[Stored dataset items]

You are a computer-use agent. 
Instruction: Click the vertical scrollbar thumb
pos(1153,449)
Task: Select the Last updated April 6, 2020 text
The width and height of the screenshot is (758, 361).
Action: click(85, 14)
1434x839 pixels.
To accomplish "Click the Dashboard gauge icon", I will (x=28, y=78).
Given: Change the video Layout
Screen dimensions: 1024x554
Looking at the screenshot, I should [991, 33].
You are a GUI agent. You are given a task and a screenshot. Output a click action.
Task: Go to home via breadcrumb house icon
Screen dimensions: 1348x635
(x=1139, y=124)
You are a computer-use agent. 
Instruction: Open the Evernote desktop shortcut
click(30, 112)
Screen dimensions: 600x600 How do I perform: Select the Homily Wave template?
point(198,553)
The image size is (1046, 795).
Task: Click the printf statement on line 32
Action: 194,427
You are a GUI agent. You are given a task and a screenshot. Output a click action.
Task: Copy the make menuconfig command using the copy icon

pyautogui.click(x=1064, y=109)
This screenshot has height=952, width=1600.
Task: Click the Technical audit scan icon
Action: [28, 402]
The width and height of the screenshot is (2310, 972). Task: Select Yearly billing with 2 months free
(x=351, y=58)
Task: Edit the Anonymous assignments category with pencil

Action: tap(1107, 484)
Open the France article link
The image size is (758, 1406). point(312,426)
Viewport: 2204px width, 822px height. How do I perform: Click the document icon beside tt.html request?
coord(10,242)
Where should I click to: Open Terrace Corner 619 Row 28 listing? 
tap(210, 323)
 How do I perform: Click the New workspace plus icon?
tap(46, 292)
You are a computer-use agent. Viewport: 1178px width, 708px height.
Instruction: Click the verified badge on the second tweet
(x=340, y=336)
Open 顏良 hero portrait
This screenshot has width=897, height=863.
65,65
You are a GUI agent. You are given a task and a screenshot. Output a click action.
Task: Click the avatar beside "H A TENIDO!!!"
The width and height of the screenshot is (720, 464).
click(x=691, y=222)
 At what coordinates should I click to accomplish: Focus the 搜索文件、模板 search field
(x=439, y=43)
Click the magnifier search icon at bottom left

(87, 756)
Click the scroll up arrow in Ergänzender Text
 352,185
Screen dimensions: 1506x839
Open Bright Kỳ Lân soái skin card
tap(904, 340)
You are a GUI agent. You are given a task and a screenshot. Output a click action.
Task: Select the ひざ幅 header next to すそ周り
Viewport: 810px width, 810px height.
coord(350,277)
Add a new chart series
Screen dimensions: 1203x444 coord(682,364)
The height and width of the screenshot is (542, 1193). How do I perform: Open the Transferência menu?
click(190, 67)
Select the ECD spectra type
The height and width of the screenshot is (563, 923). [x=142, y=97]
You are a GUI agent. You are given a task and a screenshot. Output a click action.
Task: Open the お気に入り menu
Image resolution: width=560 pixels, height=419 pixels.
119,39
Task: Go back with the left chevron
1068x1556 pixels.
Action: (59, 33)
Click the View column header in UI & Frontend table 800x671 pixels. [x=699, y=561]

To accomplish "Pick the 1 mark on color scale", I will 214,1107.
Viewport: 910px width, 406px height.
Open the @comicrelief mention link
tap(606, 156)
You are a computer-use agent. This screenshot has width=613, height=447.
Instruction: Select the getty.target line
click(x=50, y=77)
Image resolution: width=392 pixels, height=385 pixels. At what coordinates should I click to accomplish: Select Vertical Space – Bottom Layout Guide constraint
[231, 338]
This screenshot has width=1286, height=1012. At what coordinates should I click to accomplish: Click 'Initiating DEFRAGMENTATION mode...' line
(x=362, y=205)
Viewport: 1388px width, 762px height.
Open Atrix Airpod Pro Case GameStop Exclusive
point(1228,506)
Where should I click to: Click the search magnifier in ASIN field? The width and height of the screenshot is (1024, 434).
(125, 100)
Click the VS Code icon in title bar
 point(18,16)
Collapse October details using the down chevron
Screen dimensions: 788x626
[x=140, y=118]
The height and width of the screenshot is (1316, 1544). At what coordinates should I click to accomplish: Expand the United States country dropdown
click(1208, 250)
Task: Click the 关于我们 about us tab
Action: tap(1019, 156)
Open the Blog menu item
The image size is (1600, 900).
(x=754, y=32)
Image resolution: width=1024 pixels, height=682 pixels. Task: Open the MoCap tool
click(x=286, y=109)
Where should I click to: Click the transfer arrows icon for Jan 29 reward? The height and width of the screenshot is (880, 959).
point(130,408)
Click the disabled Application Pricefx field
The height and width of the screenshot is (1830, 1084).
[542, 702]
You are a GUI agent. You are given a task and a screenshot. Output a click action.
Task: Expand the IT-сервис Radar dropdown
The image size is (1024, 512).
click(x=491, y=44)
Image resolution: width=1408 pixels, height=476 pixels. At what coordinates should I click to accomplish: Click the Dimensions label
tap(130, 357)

Exercise description: Wherever the string "will" appears in the data above, report the whole line.

Your response:
To accomplish "Click the Dashboard gauge icon", I will (x=28, y=78).
To accomplish "Pick the 1 mark on color scale", I will 214,1107.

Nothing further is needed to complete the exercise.